[What you will do]:
Transcribe all of the data exactly. Images stay out.

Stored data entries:

BEGIN

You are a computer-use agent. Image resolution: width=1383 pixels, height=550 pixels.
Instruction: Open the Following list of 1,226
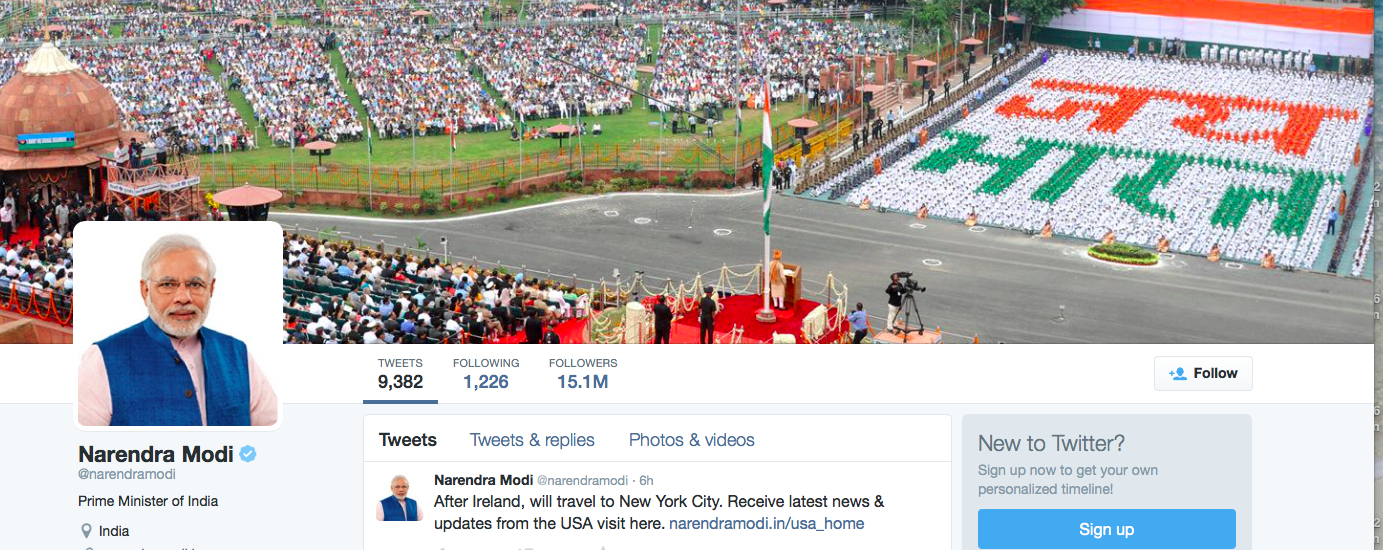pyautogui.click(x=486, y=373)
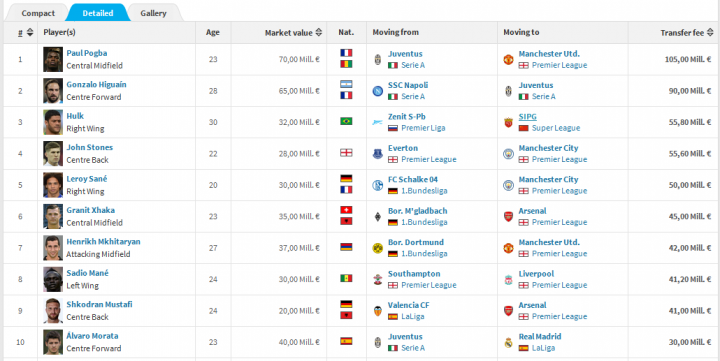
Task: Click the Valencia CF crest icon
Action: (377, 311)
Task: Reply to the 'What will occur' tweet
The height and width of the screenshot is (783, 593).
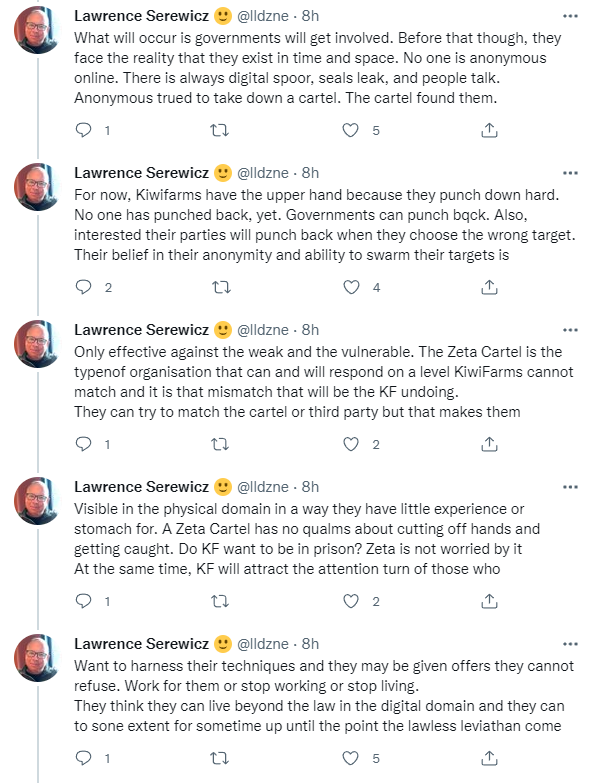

END

[Result]:
You are a computer-use agent. Image resolution: width=1383 pixels, height=550 pixels.
Instruction: Open the Following list of 1,226
pyautogui.click(x=486, y=373)
Task: Click the Valencia CF crest icon
Action: (377, 311)
Task: Reply to the 'What will occur' tweet
The height and width of the screenshot is (783, 593).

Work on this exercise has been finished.